Recife, 1961. Uma tarde por semana, filas imensas se formam diante de um sobrado relativamente modesto, às margens do Capeberibe, na Rua da Aurora, pouco adiante do célebre Buraco da Otilia, onde se comia a melhor galinha ao molho pardo do planeta.
Nessa tarde, o ocupante da casa, um homem à antiga, recebe pessoalmente, um a um, o que os gregos antigos chamava hoi polloi, o brasileiríssimo povão. Na agenda imemorial, pedidos de emprego, dinheiro, internações: que mais o povo pobre deste país tem a pedir a uma autoridade?
O homem ouvia com atenção todos quantos coubessem na jornada. Só não deixava que lhe beijassem as mãos. Ao seu lado, um funcionário anotava num caderno, a lápis, pedido, nome e endereço do pedinte.
O que acontecia com os pedidos eu obviamente jamais saberia. Mas lembro daquelas figuras de romance de Graciliano Ramos saíndo do sobrado, sede da Prefeitura do Recife, falando com lágrimas nos olhos de quem as tinha recebido – algo inimaginável em suas vidas. Era o Pai Arraia.
Lembro também do gringo que a tudo assistia bestificado. Era um repórter do Los Angeles Times. Ele já tinha o lide de sua matéria: ‘A revolution is starting in Brazil. Mr Miguel Arraes, the left-wing mayor of Recife…’.
São Paulo, 1962. Tarde de sábado no João Sebastião Bar, na mesma Rua Major Sertório dos celestiais inferninhos que não existem mais. Casa cheia para a feijoada espetacular do boteco idem do Paulo Cotrim das artes e da noite. Rádio ligado a pleno volume. De repente, a notícia esperada irrompe. ‘E atenção, terminaram as apurações da eleição para governador de Estado em Pernambuco. De virada na contagem dos votos, o vencedor é Miguel Arraes…’
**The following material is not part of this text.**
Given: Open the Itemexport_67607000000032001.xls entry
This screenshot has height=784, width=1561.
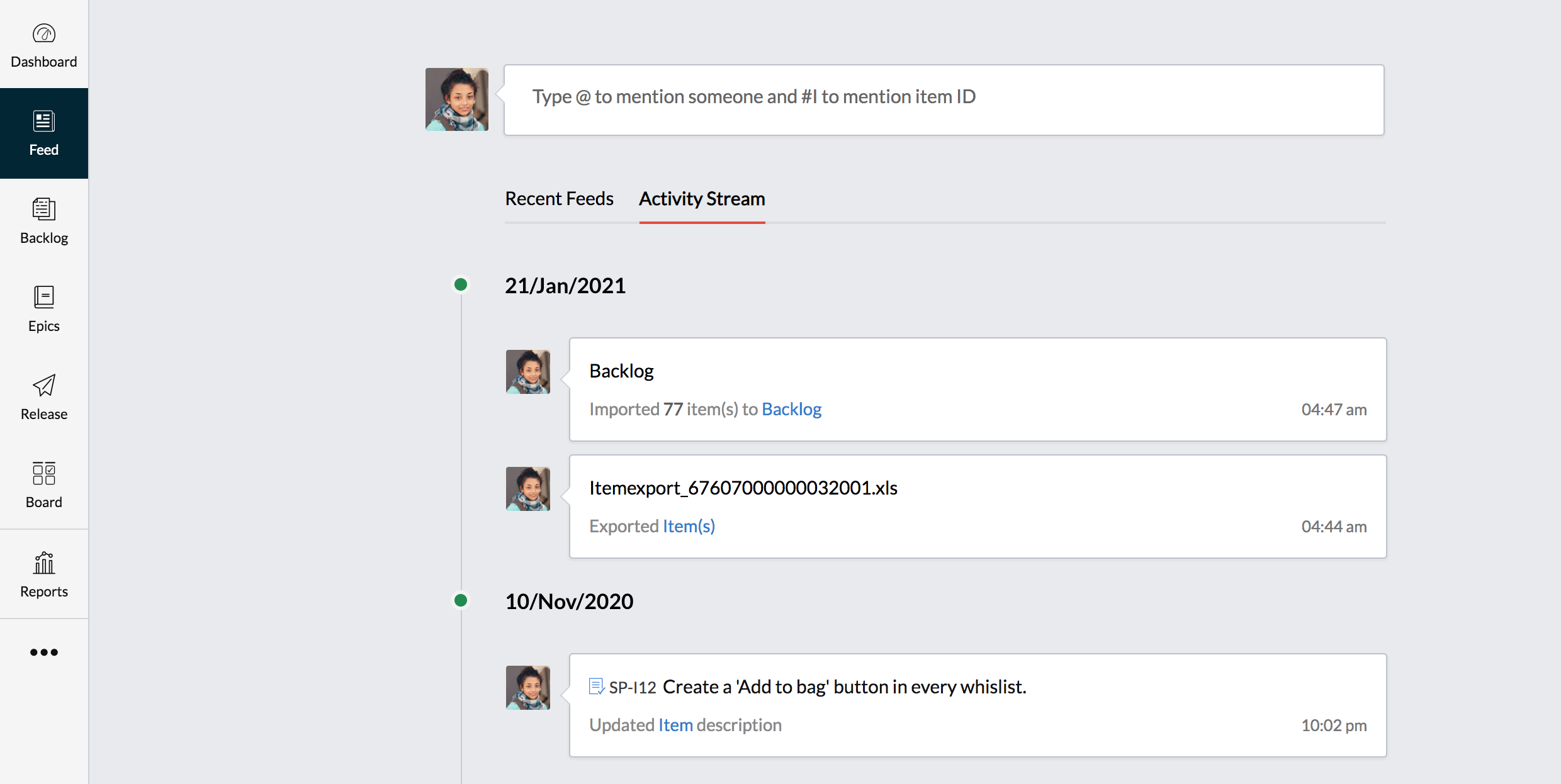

O resto da notícia ninguém mais ouviu. A casa em peso cantava o Hino Nacional. A meu lado, Geraldo Vandré chorava convulsivamente. Não era o único.
Em algum lugar entre Brasília e São Paulo, a bordo do 737 da Vasp, 1985. A meu lado, o deputado federal Miguel Arraes me faz perguntas que não consigo responder porque não consigo ouvi-las. O quase setentão fala para dentro, roufenho e enrolado ainda por cima. O barulho dos reatores faz o resto. Tomamos, cada um, duas doses de uísque, embora nåo fosse o seu Johnnie Walker Black Label de todos os dias, a que atribuía a sua boa disposição e certeza de que teria vida longa.
Não me lembro se nos brindamos. Pelo sim, pelo não, saúde, governador.